Majestic Companies' Subsidiary, Freedom Oil & Gas Announces Acquisition of El Grande Prospect


SALT LAKE CITY, Aug. 14, 2002 (PRIMEZONE) -- Freedom Oil & Gas, Inc. (Salt Lake City, Utah), a wholly-owned subsidiary of The Majestic Companies, Ltd. (OTCBB:MJXX), announced that it has entered into an agreement in principle to acquire from HEGCO, Inc. approximately 6,000 gross acres under lease in Arkansas, including the Edgmond #1 well, in exchange for 110,000 shares of Majestic Series A Preferred Stock (which are convertible into 550,000 common shares). Freedom is informed that HEGCO's investment in the El Grande prospect and Edgmond #1 well exceeded $2 million. Hewitt Energy Group, Inc. agreed to exchange approximately $700,000 in securities and notes for a minority interest with Freedom in the project, among other consideration from Freedom. The agreement in principle is subject to the approval of HEGCO's secured creditors, the Canadian Court handling HEGCO's receivership, and execution of a definitive written purchase agreement. Freedom's objective is to develop potential natural gas production previously discovered in the lease block.

HEGCO's previous engineering report of May 1999 indicated potential production rates from a flow test of the Edgmond #1 well in the range of 1,200 mcf/d to 4,250 mcf/d, subject to clean-up of load water on the reservoir. Freedom stated that, subject to current third-party discussions regarding obtaining suitable financing and/or bringing in another joint interest partner, it plans to re-enter and recomplete the Edgmond #1 well within 90 days, and, if the well proves to be commercially productive, it then plans to construct a gas pipeline to connect the well to an existing interstate pipeline.

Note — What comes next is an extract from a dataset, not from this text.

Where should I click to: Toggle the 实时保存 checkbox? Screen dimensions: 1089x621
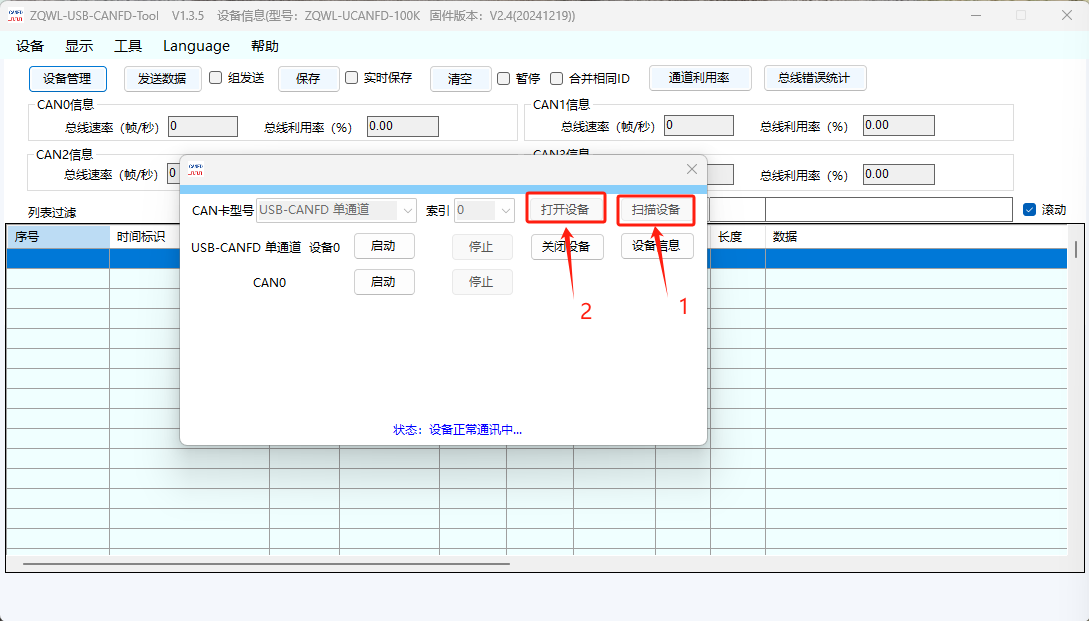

The re-entry of the El Grande project's Edgmond #1 well has been best regarded as a "proof of concept" well which confirmed the existence of natural gas in this particular region of the Arkoma Basin -- a natural, gas-rich region in Arkansas. With successful re-entry and drilling operations, this acreage block would provide cash flow to Freedom once it is completed. The Company is dedicated to properly exploiting this and other important projects within the Company as it continues to seek to build and grow shareholder value. It should be noted that this important acquisition is being made with no additional dilution to Majestic's current shareholder base.

For additional information please contact Investor Relations, at 1-866-238-1185, between the hours of 9-5 p.m., Eastern Time.

Note: Certain statements in this news release may contain forward-looking information within the meaning of Rule 175 under the Securities Act of 1933 and Rule 3b-6 under the Securities Exchange Act of 1934 and are subject to the safe harbor created by those rules. All statements, other than statements of fact, included in this release, including, without limitation, statements regarding potential future plans and objectives of the company, are forward-looking statements that involve risks and uncertainties. There can be no assurance that such statements will prove to be accurate and actual results and future events could differ materially from those anticipated in such statements.


 On behalf of the Board:
 J. David Gowdy,
 Chairman and CEO

This news release has been prepared by management of The Majestic Companies, Ltd. who take full responsibility for its contents. The SEC has neither approved nor disapproved of the contents of this news release. This news release may include forward-looking statements within the meaning of Section 27a of the United States Securities Act of 1933, as amended, and Section 21e of the United States Securities and Exchange Act of 1934, as amended, with respect to achieving corporate objectives, development of project interests, the companies' analysis of opportunities in the acquisition, and certain other matters. These statements are made under the "Safe Harbor" provisions of the United States Private Securities Litigation Reform Act of 1955 and involve risks and uncertainties which could cause actual results to differ materially from those in the in the forward-looking statements contained herein.